NP Communications - Webnponline – Publisher of Nurse Practitioner News and Articles Pearson Report American Journal for Nurse Practitioners Nurse Practitioner Practice Management Women’s Health Care Journal
Eileen T. O'Grady

By Eileen T. O'Grady

Dr. Eileen T. O'Grady is a certified adult nurse practitioner and Wellness Coach who has practiced in primary care for over 15 years.

She holds three graduate degrees from George Washington University and George Mason University in nursing as well as public health and a PhD in nursing. She currently serves as a visiting professor at Pace University in Manhattan where she teaches doctoral nursing students about health policy and ways of knowing and being to the next generation of nurse practitioners. Visit her website for upcoming presentations and recent publications or information on her coaching practice.

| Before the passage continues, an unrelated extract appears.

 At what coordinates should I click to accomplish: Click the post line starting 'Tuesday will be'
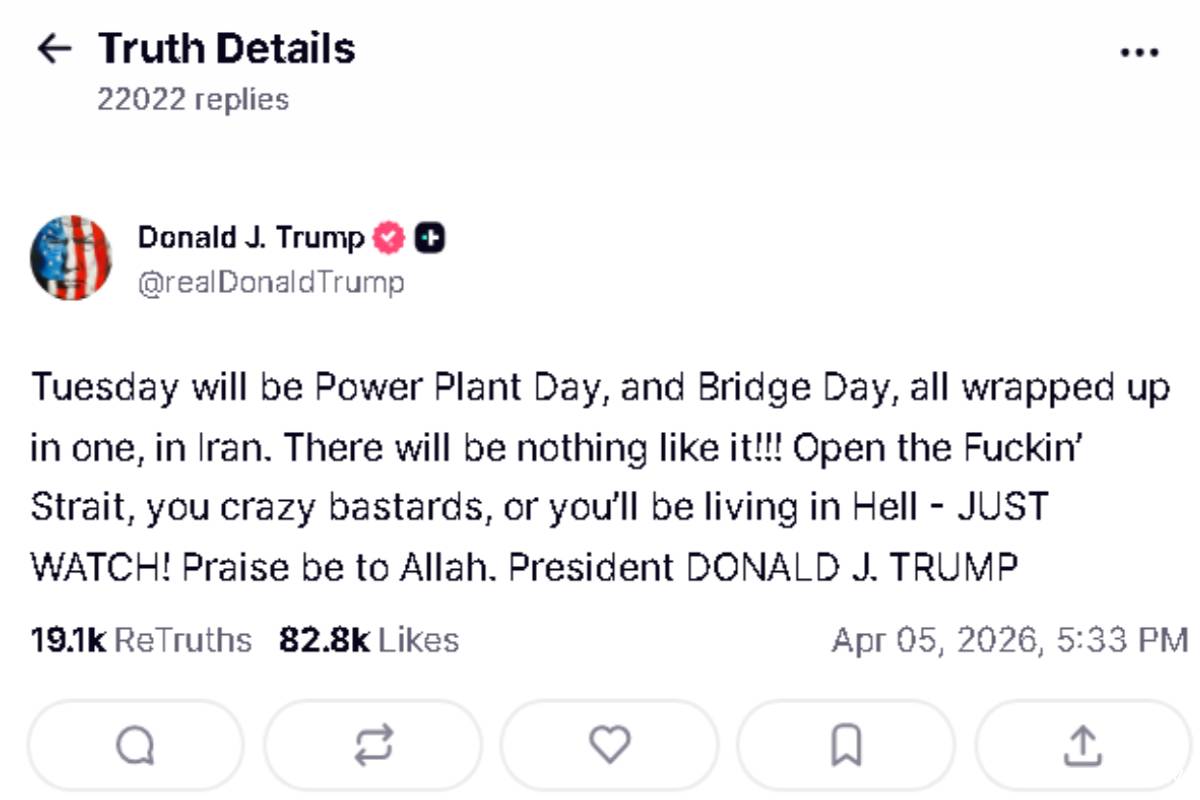(600, 388)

From the Desk of Eileen T. O'Grady

Lessons from Wild Geese

February 2010

You do not have to be good.
You do not have to walk on your knees for a hundred miles through the desert, repenting.
You only have to let the soft animal of your body love what it loves.

—Mary Oliver, excerpt from her poem “Wild Geese”

In her poem “Wild Geese,” Mary Oliver emphatically reminds us that we don’t have to be good; rather, we ONLY must allow ourselves to do and love what we do well. Of course, this is the challenge: to stand on solid ground and pursue what we believe are our unique talents and gifts. When our talents and gifts meet the world, we are all better for it; the world responds.

I recently had the honor of reviewing dozens of NP applications for a grant. What struck me in many of the letters of recommendation from peers and supervisors was the repeated statement that the applicant was “well-liked.” I am reminded of the wild geese who are quite effective in being who they are; they do not concern themselves with being liked. As NPs, we ONLY must allow ourselves to do and love what we do well. I wonder if our unspoken NP value of wanting to be “good” or “liked” has eclipsed our capacity to stand up and speak out about the inequities and counterproductive policies that we see every day in health care.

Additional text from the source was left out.